• What is expected:
Reproduce the records below word for word, keeping every line in its original order.

• The records:
━━━━━━━━
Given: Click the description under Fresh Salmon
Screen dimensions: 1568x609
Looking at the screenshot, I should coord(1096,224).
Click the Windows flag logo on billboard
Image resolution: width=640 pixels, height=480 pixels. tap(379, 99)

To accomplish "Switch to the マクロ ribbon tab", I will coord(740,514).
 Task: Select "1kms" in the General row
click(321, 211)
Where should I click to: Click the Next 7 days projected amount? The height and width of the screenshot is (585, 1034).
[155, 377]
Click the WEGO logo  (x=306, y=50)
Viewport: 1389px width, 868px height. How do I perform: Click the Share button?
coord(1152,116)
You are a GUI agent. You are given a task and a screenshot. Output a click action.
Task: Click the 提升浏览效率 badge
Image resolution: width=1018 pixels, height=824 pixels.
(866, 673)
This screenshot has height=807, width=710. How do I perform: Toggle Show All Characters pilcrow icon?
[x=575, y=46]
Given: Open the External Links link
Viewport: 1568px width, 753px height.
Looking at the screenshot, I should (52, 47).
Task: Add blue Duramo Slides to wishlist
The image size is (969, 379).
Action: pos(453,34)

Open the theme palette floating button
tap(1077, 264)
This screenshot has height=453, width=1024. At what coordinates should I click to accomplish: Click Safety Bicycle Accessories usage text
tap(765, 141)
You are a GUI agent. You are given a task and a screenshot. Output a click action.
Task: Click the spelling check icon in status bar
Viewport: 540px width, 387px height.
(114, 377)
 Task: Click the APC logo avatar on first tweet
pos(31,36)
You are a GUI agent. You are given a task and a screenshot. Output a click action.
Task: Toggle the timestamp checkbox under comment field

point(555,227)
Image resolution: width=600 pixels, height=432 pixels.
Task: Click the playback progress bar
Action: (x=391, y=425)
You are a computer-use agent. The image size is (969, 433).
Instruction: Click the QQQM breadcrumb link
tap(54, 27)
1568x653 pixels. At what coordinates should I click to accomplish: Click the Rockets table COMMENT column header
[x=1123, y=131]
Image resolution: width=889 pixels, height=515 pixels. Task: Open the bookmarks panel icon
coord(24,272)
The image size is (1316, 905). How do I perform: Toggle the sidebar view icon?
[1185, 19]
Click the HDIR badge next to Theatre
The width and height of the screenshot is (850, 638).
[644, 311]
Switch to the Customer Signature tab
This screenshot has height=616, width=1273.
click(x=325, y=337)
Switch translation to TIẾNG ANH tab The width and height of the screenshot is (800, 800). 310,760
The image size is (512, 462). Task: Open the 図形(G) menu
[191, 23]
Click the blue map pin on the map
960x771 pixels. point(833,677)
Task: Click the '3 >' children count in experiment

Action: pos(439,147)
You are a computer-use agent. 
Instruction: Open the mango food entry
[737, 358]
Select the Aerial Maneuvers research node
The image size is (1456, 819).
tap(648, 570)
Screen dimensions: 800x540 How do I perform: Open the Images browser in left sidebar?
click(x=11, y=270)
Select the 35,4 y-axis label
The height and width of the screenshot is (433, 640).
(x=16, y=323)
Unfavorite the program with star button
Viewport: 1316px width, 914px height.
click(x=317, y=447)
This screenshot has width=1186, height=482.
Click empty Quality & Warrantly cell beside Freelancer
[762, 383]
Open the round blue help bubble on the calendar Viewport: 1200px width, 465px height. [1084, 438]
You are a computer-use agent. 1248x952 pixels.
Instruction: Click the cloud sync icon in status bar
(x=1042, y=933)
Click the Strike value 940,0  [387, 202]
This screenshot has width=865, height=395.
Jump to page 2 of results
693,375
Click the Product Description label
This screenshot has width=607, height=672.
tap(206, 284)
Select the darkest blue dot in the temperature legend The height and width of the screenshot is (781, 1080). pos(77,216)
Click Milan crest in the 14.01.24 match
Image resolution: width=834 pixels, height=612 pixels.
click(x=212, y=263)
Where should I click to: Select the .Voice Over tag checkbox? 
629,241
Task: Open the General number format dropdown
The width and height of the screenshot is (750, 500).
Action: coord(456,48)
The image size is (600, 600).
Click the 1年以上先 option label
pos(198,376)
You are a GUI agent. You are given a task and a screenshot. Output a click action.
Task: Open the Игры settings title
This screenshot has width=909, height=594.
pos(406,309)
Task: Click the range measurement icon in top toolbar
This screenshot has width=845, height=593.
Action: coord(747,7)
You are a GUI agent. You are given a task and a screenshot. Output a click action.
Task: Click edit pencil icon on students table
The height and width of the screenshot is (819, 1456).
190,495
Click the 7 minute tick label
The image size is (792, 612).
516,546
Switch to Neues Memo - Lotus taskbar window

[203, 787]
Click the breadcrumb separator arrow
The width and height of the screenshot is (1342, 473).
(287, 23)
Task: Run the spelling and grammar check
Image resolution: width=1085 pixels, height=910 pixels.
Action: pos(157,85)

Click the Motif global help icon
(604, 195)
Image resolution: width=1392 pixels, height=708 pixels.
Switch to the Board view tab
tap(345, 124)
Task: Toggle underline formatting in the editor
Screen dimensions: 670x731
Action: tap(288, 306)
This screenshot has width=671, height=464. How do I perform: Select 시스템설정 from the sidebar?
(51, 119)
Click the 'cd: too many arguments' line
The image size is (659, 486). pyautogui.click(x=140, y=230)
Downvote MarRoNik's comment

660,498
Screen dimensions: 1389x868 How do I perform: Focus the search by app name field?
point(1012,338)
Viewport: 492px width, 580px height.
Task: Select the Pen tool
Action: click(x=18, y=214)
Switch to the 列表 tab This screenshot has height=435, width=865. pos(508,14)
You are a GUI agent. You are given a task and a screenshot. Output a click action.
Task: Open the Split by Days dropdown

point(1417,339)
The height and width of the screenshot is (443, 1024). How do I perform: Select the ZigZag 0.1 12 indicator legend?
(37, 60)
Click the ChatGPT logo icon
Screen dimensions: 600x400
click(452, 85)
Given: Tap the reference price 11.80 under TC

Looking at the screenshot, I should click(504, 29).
━━━━━━━━
• Solution to this exercise:
Given: Click the description under Fresh Salmon
Screen dimensions: 1568x609
Looking at the screenshot, I should coord(1096,224).
Click the Windows flag logo on billboard
Image resolution: width=640 pixels, height=480 pixels. tap(379, 99)

To accomplish "Switch to the マクロ ribbon tab", I will coord(740,514).
 Task: Select "1kms" in the General row
click(321, 211)
Where should I click to: Click the Next 7 days projected amount? The height and width of the screenshot is (585, 1034).
[155, 377]
Click the WEGO logo  (x=306, y=50)
Viewport: 1389px width, 868px height. How do I perform: Click the Share button?
coord(1152,116)
You are a GUI agent. You are given a task and a screenshot. Output a click action.
Task: Click the 提升浏览效率 badge
Image resolution: width=1018 pixels, height=824 pixels.
(866, 673)
This screenshot has height=807, width=710. How do I perform: Toggle Show All Characters pilcrow icon?
[x=575, y=46]
Given: Open the External Links link
Viewport: 1568px width, 753px height.
Looking at the screenshot, I should (52, 47).
Task: Add blue Duramo Slides to wishlist
The image size is (969, 379).
Action: pos(453,34)

Open the theme palette floating button
tap(1077, 264)
This screenshot has height=453, width=1024. At what coordinates should I click to accomplish: Click Safety Bicycle Accessories usage text
tap(765, 141)
You are a GUI agent. You are given a task and a screenshot. Output a click action.
Task: Click the spelling check icon in status bar
Viewport: 540px width, 387px height.
(114, 377)
 Task: Click the APC logo avatar on first tweet
pos(31,36)
You are a GUI agent. You are given a task and a screenshot. Output a click action.
Task: Toggle the timestamp checkbox under comment field

point(555,227)
Image resolution: width=600 pixels, height=432 pixels.
Task: Click the playback progress bar
Action: (x=391, y=425)
You are a computer-use agent. The image size is (969, 433).
Instruction: Click the QQQM breadcrumb link
tap(54, 27)
1568x653 pixels. At what coordinates should I click to accomplish: Click the Rockets table COMMENT column header
[x=1123, y=131]
Image resolution: width=889 pixels, height=515 pixels. Task: Open the bookmarks panel icon
coord(24,272)
The image size is (1316, 905). How do I perform: Toggle the sidebar view icon?
[1185, 19]
Click the HDIR badge next to Theatre
The width and height of the screenshot is (850, 638).
[644, 311]
Switch to the Customer Signature tab
This screenshot has height=616, width=1273.
click(x=325, y=337)
Switch translation to TIẾNG ANH tab The width and height of the screenshot is (800, 800). 310,760
The image size is (512, 462). Task: Open the 図形(G) menu
[191, 23]
Click the blue map pin on the map
960x771 pixels. point(833,677)
Task: Click the '3 >' children count in experiment

Action: pos(439,147)
You are a computer-use agent. 
Instruction: Open the mango food entry
[737, 358]
Select the Aerial Maneuvers research node
The image size is (1456, 819).
tap(648, 570)
Screen dimensions: 800x540 How do I perform: Open the Images browser in left sidebar?
click(x=11, y=270)
Select the 35,4 y-axis label
The height and width of the screenshot is (433, 640).
(x=16, y=323)
Unfavorite the program with star button
Viewport: 1316px width, 914px height.
click(x=317, y=447)
This screenshot has width=1186, height=482.
Click empty Quality & Warrantly cell beside Freelancer
[762, 383]
Open the round blue help bubble on the calendar Viewport: 1200px width, 465px height. [1084, 438]
You are a computer-use agent. 1248x952 pixels.
Instruction: Click the cloud sync icon in status bar
(x=1042, y=933)
Click the Strike value 940,0  [387, 202]
This screenshot has width=865, height=395.
Jump to page 2 of results
693,375
Click the Product Description label
This screenshot has width=607, height=672.
tap(206, 284)
Select the darkest blue dot in the temperature legend The height and width of the screenshot is (781, 1080). pos(77,216)
Click Milan crest in the 14.01.24 match
Image resolution: width=834 pixels, height=612 pixels.
click(x=212, y=263)
Where should I click to: Select the .Voice Over tag checkbox? 
629,241
Task: Open the General number format dropdown
The width and height of the screenshot is (750, 500).
Action: coord(456,48)
The image size is (600, 600).
Click the 1年以上先 option label
pos(198,376)
You are a GUI agent. You are given a task and a screenshot. Output a click action.
Task: Open the Игры settings title
This screenshot has width=909, height=594.
pos(406,309)
Task: Click the range measurement icon in top toolbar
This screenshot has width=845, height=593.
Action: coord(747,7)
You are a GUI agent. You are given a task and a screenshot. Output a click action.
Task: Click edit pencil icon on students table
The height and width of the screenshot is (819, 1456).
190,495
Click the 7 minute tick label
The image size is (792, 612).
516,546
Switch to Neues Memo - Lotus taskbar window

[203, 787]
Click the breadcrumb separator arrow
The width and height of the screenshot is (1342, 473).
(287, 23)
Task: Run the spelling and grammar check
Image resolution: width=1085 pixels, height=910 pixels.
Action: pos(157,85)

Click the Motif global help icon
(604, 195)
Image resolution: width=1392 pixels, height=708 pixels.
Switch to the Board view tab
tap(345, 124)
Task: Toggle underline formatting in the editor
Screen dimensions: 670x731
Action: tap(288, 306)
This screenshot has width=671, height=464. How do I perform: Select 시스템설정 from the sidebar?
(51, 119)
Click the 'cd: too many arguments' line
The image size is (659, 486). pyautogui.click(x=140, y=230)
Downvote MarRoNik's comment

660,498
Screen dimensions: 1389x868 How do I perform: Focus the search by app name field?
point(1012,338)
Viewport: 492px width, 580px height.
Task: Select the Pen tool
Action: click(x=18, y=214)
Switch to the 列表 tab This screenshot has height=435, width=865. pos(508,14)
You are a GUI agent. You are given a task and a screenshot. Output a click action.
Task: Open the Split by Days dropdown

point(1417,339)
The height and width of the screenshot is (443, 1024). How do I perform: Select the ZigZag 0.1 12 indicator legend?
(37, 60)
Click the ChatGPT logo icon
Screen dimensions: 600x400
click(452, 85)
Given: Tap the reference price 11.80 under TC

Looking at the screenshot, I should click(504, 29).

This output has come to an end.